PROBLEM: Would you please restate every record exactly as written?

INPUT:
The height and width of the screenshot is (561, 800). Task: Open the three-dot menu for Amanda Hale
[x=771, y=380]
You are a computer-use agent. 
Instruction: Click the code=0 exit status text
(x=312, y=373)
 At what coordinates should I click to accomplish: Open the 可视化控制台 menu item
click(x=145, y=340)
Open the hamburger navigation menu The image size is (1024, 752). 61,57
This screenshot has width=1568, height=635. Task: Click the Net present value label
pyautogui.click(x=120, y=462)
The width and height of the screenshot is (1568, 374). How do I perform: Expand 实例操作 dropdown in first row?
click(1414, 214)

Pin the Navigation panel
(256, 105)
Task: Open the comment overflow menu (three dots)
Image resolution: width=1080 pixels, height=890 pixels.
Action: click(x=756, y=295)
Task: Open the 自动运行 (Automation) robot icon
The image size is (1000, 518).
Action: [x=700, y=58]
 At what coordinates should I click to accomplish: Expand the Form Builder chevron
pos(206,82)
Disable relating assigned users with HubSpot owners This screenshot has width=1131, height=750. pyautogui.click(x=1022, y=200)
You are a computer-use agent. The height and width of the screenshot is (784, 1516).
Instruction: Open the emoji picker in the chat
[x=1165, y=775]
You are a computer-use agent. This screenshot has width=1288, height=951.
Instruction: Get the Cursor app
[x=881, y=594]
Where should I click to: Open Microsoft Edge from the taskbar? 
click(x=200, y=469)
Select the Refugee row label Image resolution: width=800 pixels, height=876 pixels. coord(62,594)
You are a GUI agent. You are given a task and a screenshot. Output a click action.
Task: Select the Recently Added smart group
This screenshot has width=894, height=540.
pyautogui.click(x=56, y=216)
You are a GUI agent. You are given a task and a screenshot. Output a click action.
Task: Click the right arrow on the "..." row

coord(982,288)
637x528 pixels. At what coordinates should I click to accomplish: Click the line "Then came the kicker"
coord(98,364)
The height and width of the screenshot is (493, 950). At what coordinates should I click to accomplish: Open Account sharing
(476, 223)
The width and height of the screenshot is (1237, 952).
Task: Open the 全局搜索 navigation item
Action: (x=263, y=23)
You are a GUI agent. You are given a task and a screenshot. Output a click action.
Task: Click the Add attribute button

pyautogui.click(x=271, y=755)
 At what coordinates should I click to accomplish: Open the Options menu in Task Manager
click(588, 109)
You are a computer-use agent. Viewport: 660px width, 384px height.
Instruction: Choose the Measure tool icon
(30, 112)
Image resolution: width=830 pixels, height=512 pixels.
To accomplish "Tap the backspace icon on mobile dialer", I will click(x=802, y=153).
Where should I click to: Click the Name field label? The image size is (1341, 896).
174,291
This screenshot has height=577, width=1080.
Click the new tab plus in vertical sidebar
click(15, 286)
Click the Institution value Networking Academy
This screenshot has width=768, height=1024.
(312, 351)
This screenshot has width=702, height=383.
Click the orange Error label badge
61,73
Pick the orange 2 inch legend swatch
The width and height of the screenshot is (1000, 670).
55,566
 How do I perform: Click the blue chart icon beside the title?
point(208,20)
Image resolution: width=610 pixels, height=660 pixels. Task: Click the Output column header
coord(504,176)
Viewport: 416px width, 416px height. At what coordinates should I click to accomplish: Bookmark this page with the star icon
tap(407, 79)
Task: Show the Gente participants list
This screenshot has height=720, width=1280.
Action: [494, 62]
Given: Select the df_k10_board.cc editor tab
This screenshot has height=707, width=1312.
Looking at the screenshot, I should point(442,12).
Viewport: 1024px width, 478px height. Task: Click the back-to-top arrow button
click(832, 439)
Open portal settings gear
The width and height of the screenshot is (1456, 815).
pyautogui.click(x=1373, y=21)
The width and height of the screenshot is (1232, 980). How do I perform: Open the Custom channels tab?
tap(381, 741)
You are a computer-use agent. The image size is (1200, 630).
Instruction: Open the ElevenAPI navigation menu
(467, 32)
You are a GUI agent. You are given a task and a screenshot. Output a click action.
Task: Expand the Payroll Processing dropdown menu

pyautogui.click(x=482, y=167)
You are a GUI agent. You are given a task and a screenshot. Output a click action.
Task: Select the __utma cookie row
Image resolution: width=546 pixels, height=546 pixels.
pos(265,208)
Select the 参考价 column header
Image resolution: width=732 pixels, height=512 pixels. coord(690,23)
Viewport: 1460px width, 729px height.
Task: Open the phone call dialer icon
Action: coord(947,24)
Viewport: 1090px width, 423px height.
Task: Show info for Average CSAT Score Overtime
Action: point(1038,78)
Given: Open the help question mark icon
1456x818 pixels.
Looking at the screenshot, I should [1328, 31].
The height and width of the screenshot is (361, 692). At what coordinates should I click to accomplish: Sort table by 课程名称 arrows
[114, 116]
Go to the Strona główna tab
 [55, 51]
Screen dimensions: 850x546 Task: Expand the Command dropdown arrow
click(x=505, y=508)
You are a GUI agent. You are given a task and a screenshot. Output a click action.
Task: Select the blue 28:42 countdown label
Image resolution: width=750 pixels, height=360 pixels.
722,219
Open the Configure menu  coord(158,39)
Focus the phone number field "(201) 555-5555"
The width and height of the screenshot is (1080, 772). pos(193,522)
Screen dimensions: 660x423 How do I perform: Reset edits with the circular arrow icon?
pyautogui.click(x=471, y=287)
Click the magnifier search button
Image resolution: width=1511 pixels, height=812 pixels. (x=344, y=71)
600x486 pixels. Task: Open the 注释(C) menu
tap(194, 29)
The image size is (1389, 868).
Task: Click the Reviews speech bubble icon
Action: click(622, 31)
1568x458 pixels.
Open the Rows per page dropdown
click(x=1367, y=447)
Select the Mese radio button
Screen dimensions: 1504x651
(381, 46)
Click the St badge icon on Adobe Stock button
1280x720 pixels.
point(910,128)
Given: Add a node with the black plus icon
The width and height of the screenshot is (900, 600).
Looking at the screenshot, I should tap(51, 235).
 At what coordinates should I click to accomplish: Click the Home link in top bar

ANSWER BELOW:
The height and width of the screenshot is (561, 800). Task: Open the three-dot menu for Amanda Hale
[x=771, y=380]
You are a computer-use agent. 
Instruction: Click the code=0 exit status text
(x=312, y=373)
 At what coordinates should I click to accomplish: Open the 可视化控制台 menu item
click(x=145, y=340)
Open the hamburger navigation menu The image size is (1024, 752). 61,57
This screenshot has width=1568, height=635. Task: Click the Net present value label
pyautogui.click(x=120, y=462)
The width and height of the screenshot is (1568, 374). How do I perform: Expand 实例操作 dropdown in first row?
click(1414, 214)

Pin the Navigation panel
(256, 105)
Task: Open the comment overflow menu (three dots)
Image resolution: width=1080 pixels, height=890 pixels.
Action: click(x=756, y=295)
Task: Open the 自动运行 (Automation) robot icon
The image size is (1000, 518).
Action: [x=700, y=58]
 At what coordinates should I click to accomplish: Expand the Form Builder chevron
pos(206,82)
Disable relating assigned users with HubSpot owners This screenshot has width=1131, height=750. pyautogui.click(x=1022, y=200)
You are a computer-use agent. The height and width of the screenshot is (784, 1516).
Instruction: Open the emoji picker in the chat
[x=1165, y=775]
You are a computer-use agent. This screenshot has width=1288, height=951.
Instruction: Get the Cursor app
[x=881, y=594]
Where should I click to: Open Microsoft Edge from the taskbar? 
click(x=200, y=469)
Select the Refugee row label Image resolution: width=800 pixels, height=876 pixels. coord(62,594)
You are a GUI agent. You are given a task and a screenshot. Output a click action.
Task: Select the Recently Added smart group
This screenshot has width=894, height=540.
pyautogui.click(x=56, y=216)
You are a GUI agent. You are given a task and a screenshot. Output a click action.
Task: Click the right arrow on the "..." row

coord(982,288)
637x528 pixels. At what coordinates should I click to accomplish: Click the line "Then came the kicker"
coord(98,364)
The height and width of the screenshot is (493, 950). At what coordinates should I click to accomplish: Open Account sharing
(476, 223)
The width and height of the screenshot is (1237, 952).
Task: Open the 全局搜索 navigation item
Action: (x=263, y=23)
You are a GUI agent. You are given a task and a screenshot. Output a click action.
Task: Click the Add attribute button

pyautogui.click(x=271, y=755)
 At what coordinates should I click to accomplish: Open the Options menu in Task Manager
click(588, 109)
You are a computer-use agent. Viewport: 660px width, 384px height.
Instruction: Choose the Measure tool icon
(30, 112)
Image resolution: width=830 pixels, height=512 pixels.
To accomplish "Tap the backspace icon on mobile dialer", I will click(x=802, y=153).
Where should I click to: Click the Name field label? The image size is (1341, 896).
174,291
This screenshot has height=577, width=1080.
Click the new tab plus in vertical sidebar
click(15, 286)
Click the Institution value Networking Academy
This screenshot has width=768, height=1024.
(312, 351)
This screenshot has width=702, height=383.
Click the orange Error label badge
61,73
Pick the orange 2 inch legend swatch
The width and height of the screenshot is (1000, 670).
55,566
 How do I perform: Click the blue chart icon beside the title?
point(208,20)
Image resolution: width=610 pixels, height=660 pixels. Task: Click the Output column header
coord(504,176)
Viewport: 416px width, 416px height. At what coordinates should I click to accomplish: Bookmark this page with the star icon
tap(407, 79)
Task: Show the Gente participants list
This screenshot has height=720, width=1280.
Action: [494, 62]
Given: Select the df_k10_board.cc editor tab
This screenshot has height=707, width=1312.
Looking at the screenshot, I should point(442,12).
Viewport: 1024px width, 478px height. Task: Click the back-to-top arrow button
click(832, 439)
Open portal settings gear
The width and height of the screenshot is (1456, 815).
pyautogui.click(x=1373, y=21)
The width and height of the screenshot is (1232, 980). How do I perform: Open the Custom channels tab?
tap(381, 741)
You are a computer-use agent. The image size is (1200, 630).
Instruction: Open the ElevenAPI navigation menu
(467, 32)
You are a GUI agent. You are given a task and a screenshot. Output a click action.
Task: Expand the Payroll Processing dropdown menu

pyautogui.click(x=482, y=167)
You are a GUI agent. You are given a task and a screenshot. Output a click action.
Task: Select the __utma cookie row
Image resolution: width=546 pixels, height=546 pixels.
pos(265,208)
Select the 参考价 column header
Image resolution: width=732 pixels, height=512 pixels. coord(690,23)
Viewport: 1460px width, 729px height.
Task: Open the phone call dialer icon
Action: coord(947,24)
Viewport: 1090px width, 423px height.
Task: Show info for Average CSAT Score Overtime
Action: point(1038,78)
Given: Open the help question mark icon
1456x818 pixels.
Looking at the screenshot, I should [1328, 31].
The height and width of the screenshot is (361, 692). At what coordinates should I click to accomplish: Sort table by 课程名称 arrows
[114, 116]
Go to the Strona główna tab
 [55, 51]
Screen dimensions: 850x546 Task: Expand the Command dropdown arrow
click(x=505, y=508)
You are a GUI agent. You are given a task and a screenshot. Output a click action.
Task: Select the blue 28:42 countdown label
Image resolution: width=750 pixels, height=360 pixels.
722,219
Open the Configure menu  coord(158,39)
Focus the phone number field "(201) 555-5555"
The width and height of the screenshot is (1080, 772). pos(193,522)
Screen dimensions: 660x423 How do I perform: Reset edits with the circular arrow icon?
pyautogui.click(x=471, y=287)
Click the magnifier search button
Image resolution: width=1511 pixels, height=812 pixels. (x=344, y=71)
600x486 pixels. Task: Open the 注释(C) menu
tap(194, 29)
The image size is (1389, 868).
Task: Click the Reviews speech bubble icon
Action: click(622, 31)
1568x458 pixels.
Open the Rows per page dropdown
click(x=1367, y=447)
Select the Mese radio button
Screen dimensions: 1504x651
(381, 46)
Click the St badge icon on Adobe Stock button
1280x720 pixels.
point(910,128)
Given: Add a node with the black plus icon
The width and height of the screenshot is (900, 600).
Looking at the screenshot, I should tap(51, 235).
 At what coordinates should I click to accomplish: Click the Home link in top bar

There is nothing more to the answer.